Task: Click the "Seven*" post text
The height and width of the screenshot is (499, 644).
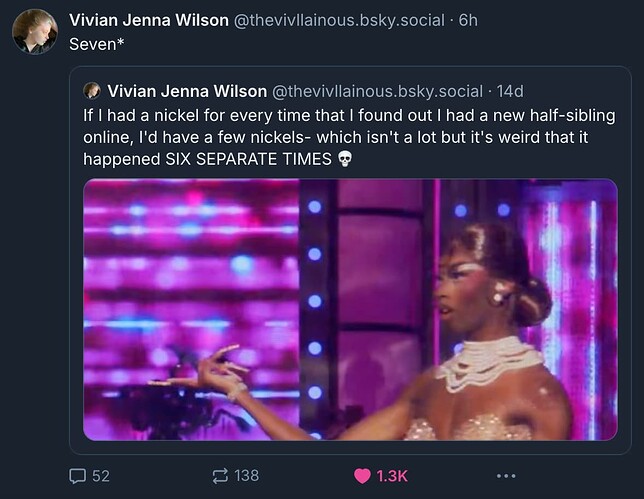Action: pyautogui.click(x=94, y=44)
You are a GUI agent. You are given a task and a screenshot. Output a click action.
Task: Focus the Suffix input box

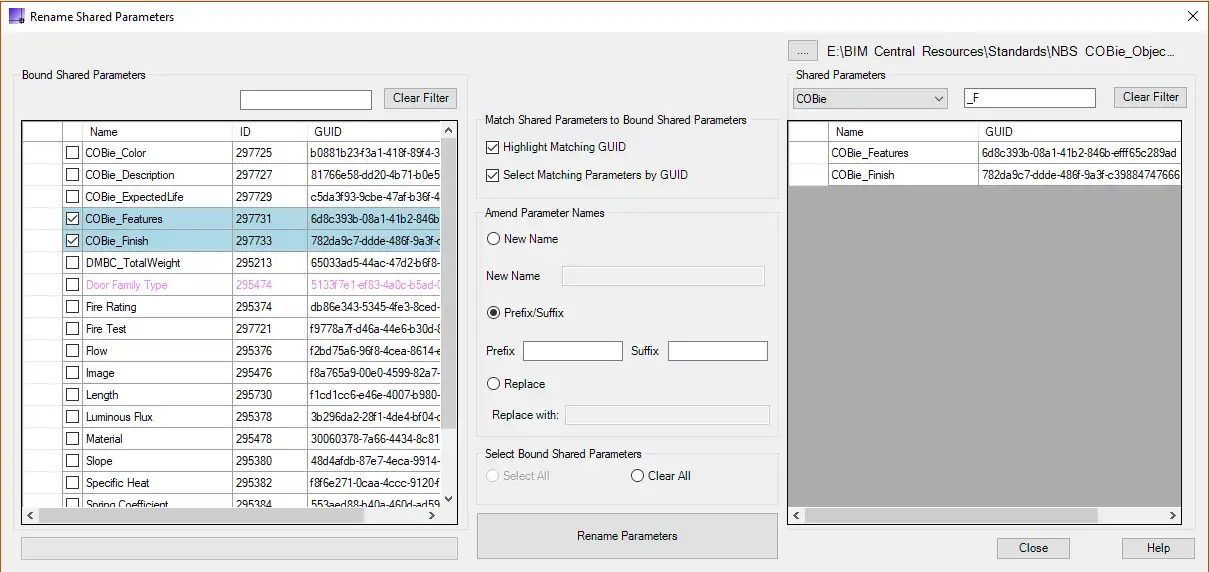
◇ ◇ ◇
What is expected: Exactly repeat only the lines from the one with "The height and" to the closing line above, both included, and omit every picture.

Completed task:
The height and width of the screenshot is (499, 644).
Action: pyautogui.click(x=94, y=44)
You are a GUI agent. You are given a task and a screenshot. Output a click action.
Task: Focus the Suffix input box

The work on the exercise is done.